§ Interface element entries
◆ ◆ ◆ ◆
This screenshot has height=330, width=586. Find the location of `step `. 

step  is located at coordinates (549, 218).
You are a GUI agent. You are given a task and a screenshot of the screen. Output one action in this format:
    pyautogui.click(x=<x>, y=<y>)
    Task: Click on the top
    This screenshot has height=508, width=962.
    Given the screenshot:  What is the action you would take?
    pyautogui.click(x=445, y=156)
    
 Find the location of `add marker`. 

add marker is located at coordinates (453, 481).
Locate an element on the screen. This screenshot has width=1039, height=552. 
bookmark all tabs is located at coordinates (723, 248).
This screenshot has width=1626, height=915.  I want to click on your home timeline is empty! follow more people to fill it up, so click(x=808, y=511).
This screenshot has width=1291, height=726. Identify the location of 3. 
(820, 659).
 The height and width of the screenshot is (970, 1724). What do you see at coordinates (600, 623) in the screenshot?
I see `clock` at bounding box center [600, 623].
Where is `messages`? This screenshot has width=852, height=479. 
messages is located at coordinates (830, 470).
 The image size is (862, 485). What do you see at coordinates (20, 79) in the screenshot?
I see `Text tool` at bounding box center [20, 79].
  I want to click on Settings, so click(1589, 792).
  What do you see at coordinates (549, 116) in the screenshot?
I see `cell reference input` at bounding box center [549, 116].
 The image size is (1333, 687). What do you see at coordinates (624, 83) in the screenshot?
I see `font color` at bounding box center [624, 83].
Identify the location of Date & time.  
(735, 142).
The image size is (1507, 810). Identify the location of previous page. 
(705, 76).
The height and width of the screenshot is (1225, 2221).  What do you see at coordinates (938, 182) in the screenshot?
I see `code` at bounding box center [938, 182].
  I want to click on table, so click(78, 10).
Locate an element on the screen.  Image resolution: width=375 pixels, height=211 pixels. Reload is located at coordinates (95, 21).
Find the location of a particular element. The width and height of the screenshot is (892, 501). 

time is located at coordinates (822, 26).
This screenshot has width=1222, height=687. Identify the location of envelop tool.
◆ ◆ ◆ ◆
§ REQUIREMENT
List each line of the entries above that contains the string "height", copying every such line in full.

§ FINISHED TASK
This screenshot has height=330, width=586. Find the location of `step `. 
    This screenshot has height=508, width=962.
Locate an element on the screen. This screenshot has width=1039, height=552. 
This screenshot has width=1626, height=915.  I want to click on your home timeline is empty! follow more people to fill it up, so click(x=808, y=511).
This screenshot has width=1291, height=726. Identify the location of 3. 
 The height and width of the screenshot is (970, 1724). What do you see at coordinates (600, 623) in the screenshot?
Where is `messages`? This screenshot has width=852, height=479. 
The height and width of the screenshot is (1225, 2221).  What do you see at coordinates (938, 182) in the screenshot?
Locate an element on the screen.  Image resolution: width=375 pixels, height=211 pixels. Reload is located at coordinates (95, 21).
Find the location of a particular element. The width and height of the screenshot is (892, 501). 
This screenshot has width=1222, height=687. Identify the location of envelop tool.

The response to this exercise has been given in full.